Un modèle économique sans actifs lourds

Le métier de Booking est simple à comprendre. La société ne possède ni hôtels, ni chambres, ni avions. Elle se contente de mettre en relation plus de 4 millions d'établissements avec des voyageurs, et encaisse au passage une commission d'environ 15 % sur chaque réservation. C'est tout l'intérêt d'un modèle dit « capital-light », la croissance ne réclame quasiment pas d'investissement lourd.

Ce métier s'exerce de deux façons. Dans le modèle historique dit « Agence », Booking se contente d'un rôle d'intermédiaire. Le voyageur paie l'hôtel directement, et la plateforme touche sa commission une fois le séjour effectué. Dans le modèle « Marchand », Booking encaisse lui-même le paiement du client, puis reverse sa part à l'établissement.

Or c'est précisément là que se joue une bascule de fond. En 2022, le modèle Agence dominait encore, avec environ 8,9 Md$ de revenus contre 7,2 Md$ pour le modèle Marchand. Le rapport s'inverse dès 2023, puis l'écart se creuse rapidement. En 2025, le modèle Marchand atteint près de 17,7 Md$ quand le modèle Agence retombe à environ 7,9 Md$. En quelques années, les revenus du modèle Marchand ont plus que doublé pendant que ceux du modèle Agence reculaient. Ce basculement compte, parce que le modèle Marchand est aussi ce qui renforce l'avantage concurrentiel du groupe, comme on va le voir.

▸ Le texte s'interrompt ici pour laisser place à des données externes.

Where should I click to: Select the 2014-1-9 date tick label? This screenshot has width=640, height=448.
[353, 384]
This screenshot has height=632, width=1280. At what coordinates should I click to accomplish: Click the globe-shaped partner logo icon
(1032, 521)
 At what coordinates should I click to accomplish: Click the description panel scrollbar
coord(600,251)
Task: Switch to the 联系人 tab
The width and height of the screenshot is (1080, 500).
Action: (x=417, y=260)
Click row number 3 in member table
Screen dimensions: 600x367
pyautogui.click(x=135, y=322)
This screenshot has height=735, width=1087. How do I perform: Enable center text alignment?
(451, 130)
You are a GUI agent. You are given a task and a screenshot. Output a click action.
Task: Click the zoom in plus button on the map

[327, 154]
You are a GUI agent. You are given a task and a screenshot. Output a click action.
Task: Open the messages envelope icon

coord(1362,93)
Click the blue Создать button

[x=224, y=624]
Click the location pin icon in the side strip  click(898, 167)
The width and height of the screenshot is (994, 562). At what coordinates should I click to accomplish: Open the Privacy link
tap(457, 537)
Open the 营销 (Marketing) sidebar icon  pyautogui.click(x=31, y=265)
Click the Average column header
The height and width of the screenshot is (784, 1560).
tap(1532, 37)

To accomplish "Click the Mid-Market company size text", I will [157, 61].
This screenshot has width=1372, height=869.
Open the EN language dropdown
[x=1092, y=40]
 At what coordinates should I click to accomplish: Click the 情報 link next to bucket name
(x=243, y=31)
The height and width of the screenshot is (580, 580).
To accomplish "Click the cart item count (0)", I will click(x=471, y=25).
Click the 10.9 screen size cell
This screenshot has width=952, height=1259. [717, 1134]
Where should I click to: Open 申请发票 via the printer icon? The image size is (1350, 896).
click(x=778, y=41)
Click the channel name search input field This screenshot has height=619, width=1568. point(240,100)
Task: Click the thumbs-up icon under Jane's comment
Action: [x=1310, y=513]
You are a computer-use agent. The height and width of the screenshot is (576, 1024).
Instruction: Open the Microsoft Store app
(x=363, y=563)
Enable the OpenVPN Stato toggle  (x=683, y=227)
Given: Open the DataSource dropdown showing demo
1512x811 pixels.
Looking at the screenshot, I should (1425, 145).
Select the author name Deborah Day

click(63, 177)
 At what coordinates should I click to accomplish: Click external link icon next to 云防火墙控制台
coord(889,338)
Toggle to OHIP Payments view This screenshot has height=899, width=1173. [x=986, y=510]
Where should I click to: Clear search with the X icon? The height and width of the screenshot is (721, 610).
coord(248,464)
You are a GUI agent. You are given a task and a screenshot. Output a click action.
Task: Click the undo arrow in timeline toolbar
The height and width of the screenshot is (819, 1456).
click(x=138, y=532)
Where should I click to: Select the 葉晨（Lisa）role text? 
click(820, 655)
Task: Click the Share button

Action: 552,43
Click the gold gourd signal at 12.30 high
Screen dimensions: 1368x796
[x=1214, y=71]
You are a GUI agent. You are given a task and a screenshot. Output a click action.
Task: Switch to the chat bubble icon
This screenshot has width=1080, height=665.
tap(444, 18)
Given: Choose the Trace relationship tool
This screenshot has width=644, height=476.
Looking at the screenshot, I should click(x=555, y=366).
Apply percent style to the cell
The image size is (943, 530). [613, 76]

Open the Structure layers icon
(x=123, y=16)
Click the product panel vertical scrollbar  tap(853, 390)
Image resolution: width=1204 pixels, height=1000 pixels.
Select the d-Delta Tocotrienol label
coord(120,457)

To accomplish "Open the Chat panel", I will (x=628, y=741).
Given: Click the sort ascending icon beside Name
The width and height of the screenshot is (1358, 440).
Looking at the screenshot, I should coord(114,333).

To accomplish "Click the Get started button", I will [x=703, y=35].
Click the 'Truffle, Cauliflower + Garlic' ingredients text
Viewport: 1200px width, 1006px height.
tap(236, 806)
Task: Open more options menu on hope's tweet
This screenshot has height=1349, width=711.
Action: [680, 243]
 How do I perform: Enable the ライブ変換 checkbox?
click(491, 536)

Revenus Marchand contre Agence de 2022 à 2025 Le modèle Marchand passe d'environ 7 milliards en 2022 à 17,7 milliards en 2025, tandis que le modèle Agence recule de 8,9 à 7,9 milliards. Le modèle Marchand prend le dessus sur l'Agence REVENUS PAR TYPE, EN MILLIARDS DE DOLLARS 0 5 10 15 Marchand Agence 7,2 8,9 10,9 9,3 14,0 8,5 17,7 7,9 2022 2023 2024 2025
Revenus par type de modèle, en milliards de dollars. Source : Booking Holdings.

Géographiquement, l'essentiel de l'activité se situe en Europe et en Asie. Ce sont des marchés où le tissu hôtelier est très fragmenté, dominé par des indépendants qui n'ont ni la taille ni les moyens d'attirer seuls une clientèle internationale, pour eux, une plateforme comme Booking est vitale. À l'inverse, les États-Unis restent sous-pénétrés, car le marché y est tenu par les grandes chaînes qui poussent leurs propres canaux de réservation. C'est à la fois une faiblesse géographique et une réserve de croissance encore largement inexploitée.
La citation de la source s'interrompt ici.